For we are to God the fragrance of Christ.
(2 Corinthians 2:15 NKJV)

The fragrance of Christ

hat very word, fragrance, fits the imagery we have already presented of a flower in a container. “We are a fragrance of Christ.” This fragrance comes not from the clay pot, but from that which resides in the pot. If one is to be the fragrance of Christ, that sweet-smelling aroma can only originate from Christ Himself. A clay pot only has an ordinary earthen fragrance and can never smell as a fresh flower. The fragrance comes from Christ Himself, because the life of Jesus is manifested in the believer’s body (cf. 2 Corinthians 4:10). The life of Christ is the treasure housed within the believer’s earthen vessel. It is the life of Christ that is manifested from within the believer’s mortal flesh (cf. 2 Corinthians 4:11).

The earthen vessel: mortal flesh. The treasure: the life of Jesus.

Recall Colossians 1:27, “Christ in us, our hope of glory.” That is Paul’s point here. The believer hosts incredible treasure in an ignoble, earthen vessel. God has ordained this to be that “the excellence of the power may be of God and not of us.” If any excellent power is seen in and through the believer’s life, it is to be seen clearly as something foreign to his nature—it must be clear that God is the power of excellency residing in the believer.

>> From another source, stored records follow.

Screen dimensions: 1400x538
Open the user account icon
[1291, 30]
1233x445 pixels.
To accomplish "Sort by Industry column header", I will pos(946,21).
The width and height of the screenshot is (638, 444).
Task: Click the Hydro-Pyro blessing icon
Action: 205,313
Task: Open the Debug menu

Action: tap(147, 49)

Of course, this is not the manner in which humanity regularly thinks. Man generally focuses upon the earthen vessel. He shines it, paints it, polishes it, shapes it, postures it, and does whatever he can to keep it from perishing. But the outer man is perishing daily. There is no way to stop the process brought on by the Curse. The believer is encouraged to recognize these vessels are only meant for a temporary season. As long as the inner man is being renewed day by day, the believer walks the right path and God is having His way in the man.

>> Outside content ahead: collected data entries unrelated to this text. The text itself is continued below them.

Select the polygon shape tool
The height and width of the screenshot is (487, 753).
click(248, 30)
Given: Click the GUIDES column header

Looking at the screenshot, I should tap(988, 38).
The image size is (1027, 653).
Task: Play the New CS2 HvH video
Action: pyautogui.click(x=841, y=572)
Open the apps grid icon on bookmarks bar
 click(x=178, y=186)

We hold an exceeding valuable treasure.

So then, the believer holds within himself (as an earthen vessel) an exceedingly valuable treasure. And he is given this treasure that the transcendent, extraordinary excellency of the power would be recognized of God and not of us. The dynamic, animating force that is to develop, drive, and produce a Christian life is to come from the contents of the vessel, not the vessel itself. This power is to come from the treasure rather from the human in whom the treasure dwells—from the flower rather than from the clay flowerpot. This is a picture of insufficient vessels, containing sufficient treasure.